*REQUIREMENT:*
Report each line below that contains the string "menu", treating uppercase and lowercase letters as distinct.

*LISTED ENTRIES:*
_ _ _
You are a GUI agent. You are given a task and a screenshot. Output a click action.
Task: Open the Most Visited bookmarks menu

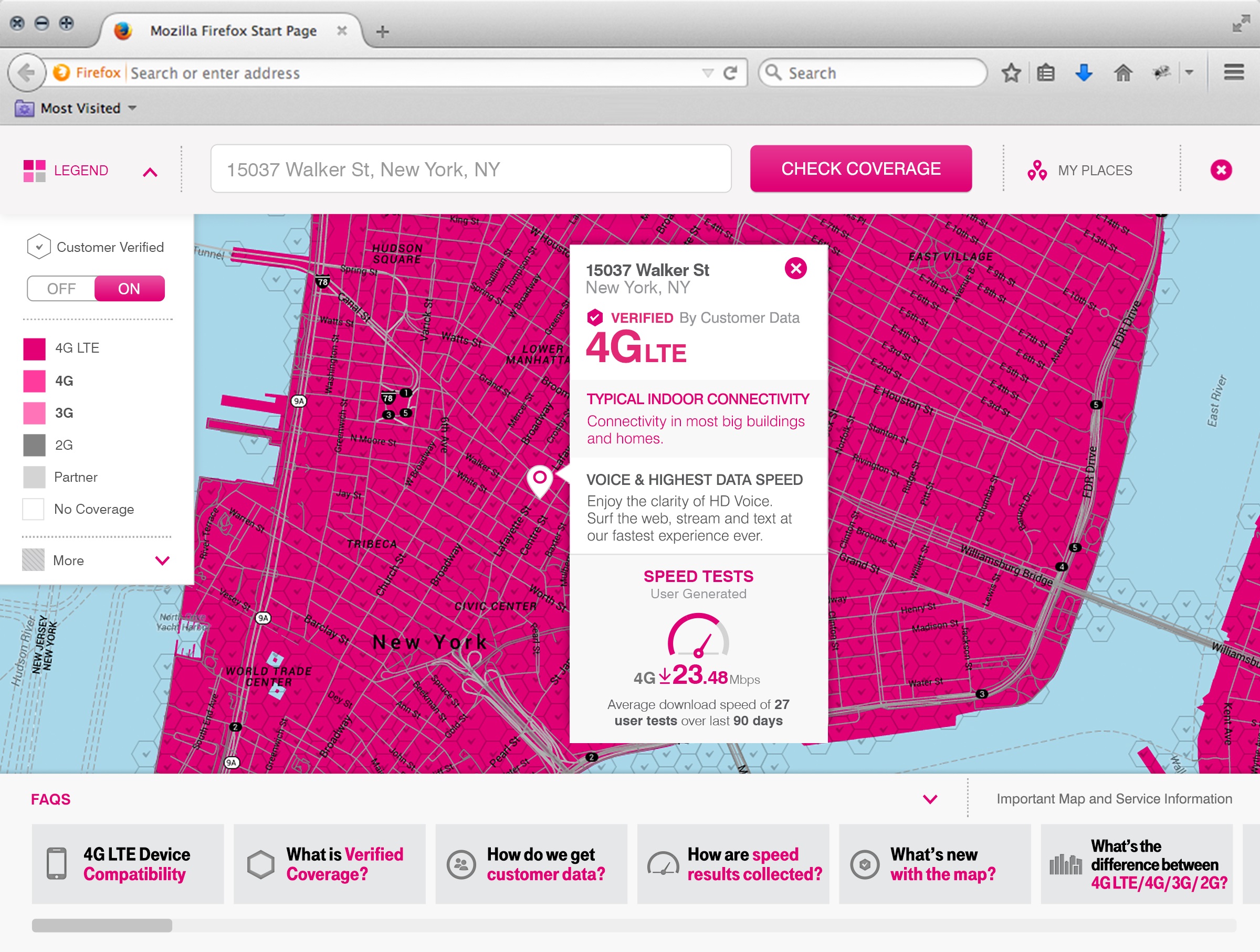tap(81, 108)
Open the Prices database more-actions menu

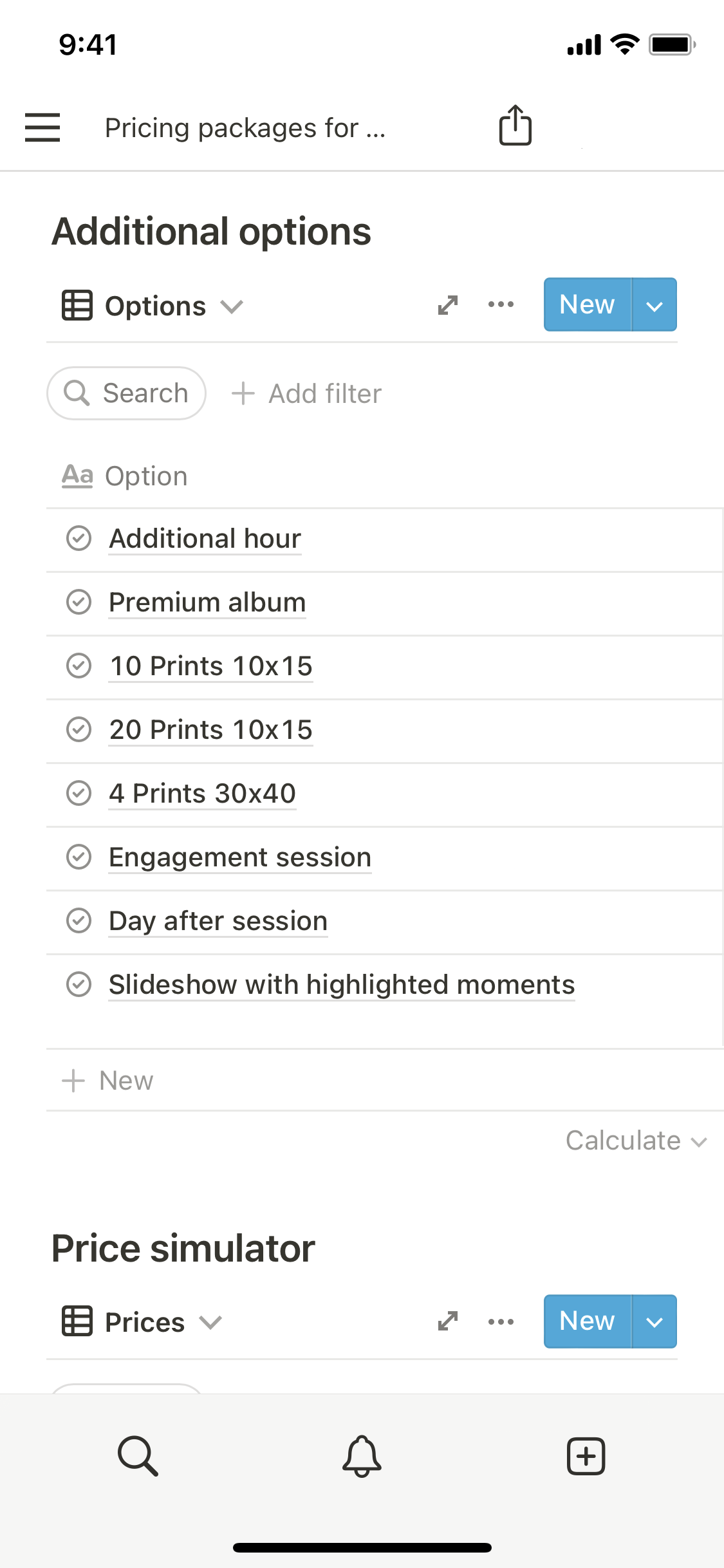click(x=501, y=1321)

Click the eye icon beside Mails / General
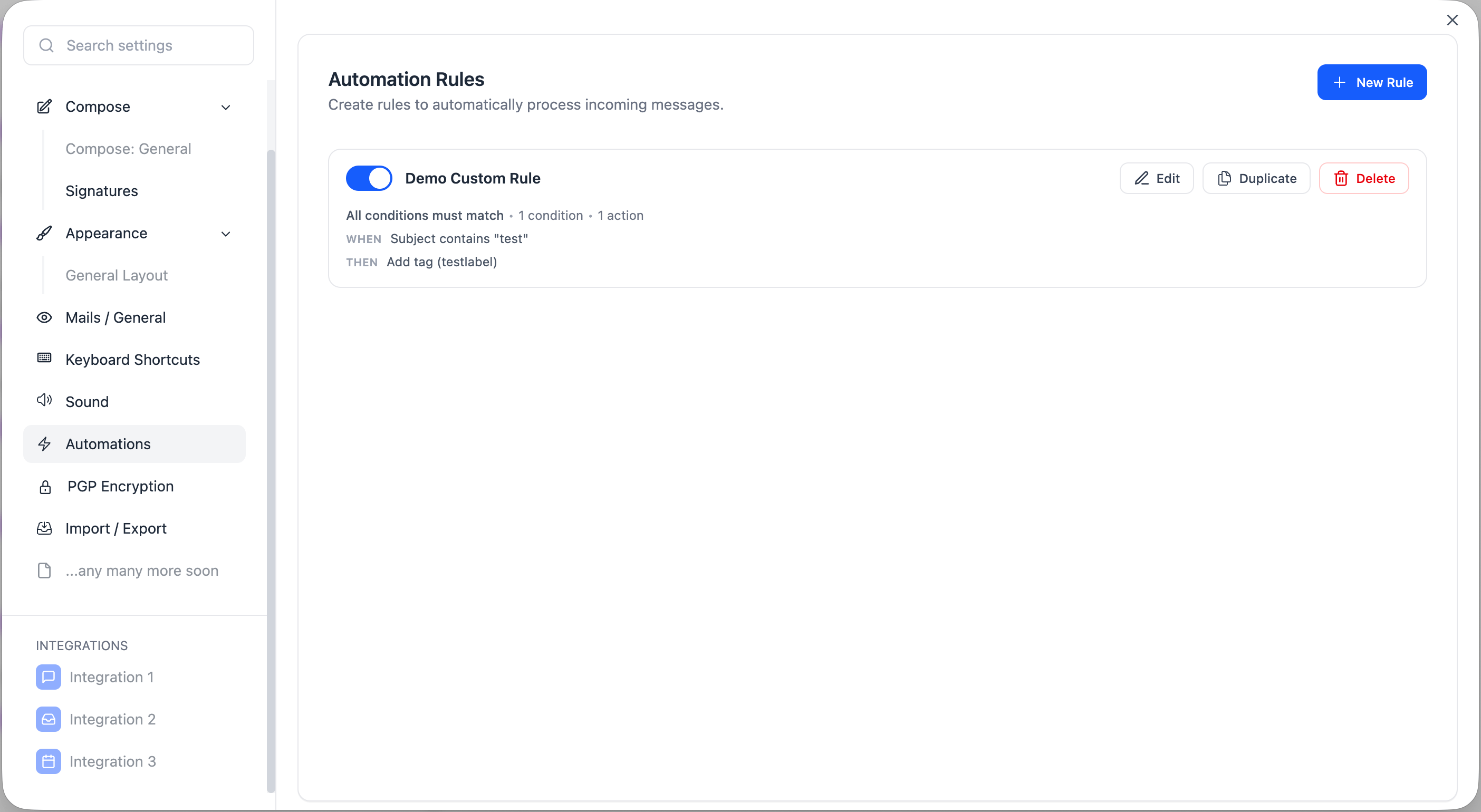coord(44,318)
_ _ _
*SOLUTION FOR THIS EXERCISE:*
Task: Open the Most Visited bookmarks menu
Open the Prices database more-actions menu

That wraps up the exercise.